Podríamos decir que es instintivo y hasta lógicamente humano. Se celebran las victorias y se esconden las derrotas, sobre todo cuando son colectivas y se busca el abrazo multitudinario o la explosión de júbilo delante de esas pantallas gigantes que instalan por todas partes para que no saltemos solos en nuestras casas. Estos días lo hemos visto con la victoria de España en la Eurocopa. Nadie quiere que termine la fiesta. Todos buscan las rearfimación de una supuesta alegría que realmente se queda en nada cuando pasan quince o veinte minutos y ya dejamos de ser los niños que volvimos a jugar en el patio del colegio. Porque quien juega es cada uno de nosotros, quien canta el gol y también quien marca el penalti decisivo. Si no fuera así y racionalizáramos el fútbol y sus negocios no se acercaría nadie a ver un partido.
Pero ya digo que el partido debería terminarse cuando pita el árbitro. Así era antes. Llevaban la copa a la patrona, al patrón, al alcalde, a la alcadesa, al rey, a la reina, y luego veíamos las fotos, pero ya con lejanía, empezando a construir la nostalgia, mitificándola, para recrearla cada cual a su manera, reviviéndola como una magdalena proustiana cuando llegara el momento, rememorando con quiénes estábamos y también todos esos detalles que son los que quedan cuando pasan los años, tanto en el éxtasis como en la desolación.

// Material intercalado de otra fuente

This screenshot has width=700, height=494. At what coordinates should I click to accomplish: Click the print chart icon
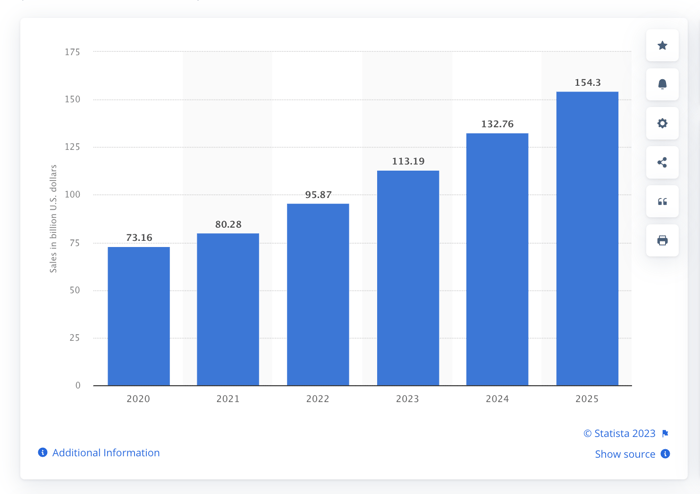[662, 240]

Otra cosa es esperar que jóvenes que apenas leen nos hablen como si fueran Castelares, que bailen como Fred Astaire o que canten como Bruce Springsteen. Todas esas celebraciones deberían dejarlas para fiestas privadas, para karaokes desafinados y para los chistes malos de los que se creen chistosos en la euforia sin darse cuenta del ridículo que están haciendo. Como dicen los que saben de fútbol, lo que pase en el campo hay que dejarlo en el campo, y también lo que acontezca en el césped, lo que nos ha hecho vibrar y lo que recordaremos siempre. Todo lo demás desmitifica la euforia y vuelve burdo lo que creíamos importante.
Esa moda viene de cuando Pepe Reina, un portero que no jugaba nunca pero que se creía el rey del chou, se quiso convertir en Joaquín Prats pero todavía con más casposidad hortera, como mismo ha sucedido hace unos días en todas esas imágenes que aparecen por todas partes con los desplantes, los gritos, los saltos y todo lo que nos enseñan, hasta grabaciones en los vestuarios saltando como micos en las camillas de los fisios. Con el paso de los días, esas imágenes aparecen más veces que los golazos decisivos o que los regates casi imposibles de Yamal o Williams, al fin y al cabo dos jóvenes como fuimos jóvenes cualquiera de nosotros a los que no les puedes pedir que te canten la Pasión según San Mateo o te cuenten el arjé de la fisis en un ágora de sabiduría con frases en latín o en griego. Son futbolistas y el fútbol hay que dejarlo dentro del terreno de juego, pero ya digo que eso era antes de que fuera un gran negocio que hay que alargar como aquellos chicles que ya no sabían a nada y que nos empeñábamos en que siguieran teniendo el azúcar bazoka de cuando nos los metíamos en la boca. Lo que encontramos luego es un chicle insípido, un ridículo que busca ganar audiencias y el riesgo de que tiremos del pedestal a quienes se han subido a él por sus méritos a la hora de darle patadas a un esférico, que es como llamaban los clásicos a ese balón que protagoniza mil batallas. Dejemos que se hagan grandes como Schiaffino y Ghiggia cuando silenciaron Maracaná. Si Ghiggia y Schiaffino se hubieran puesto a bailar, a cantar y a hacer el payaso en los escenarios no serían lo que son para los uruguayos y para los que nos gusta el fútbol solo por lo que acontece en el campo.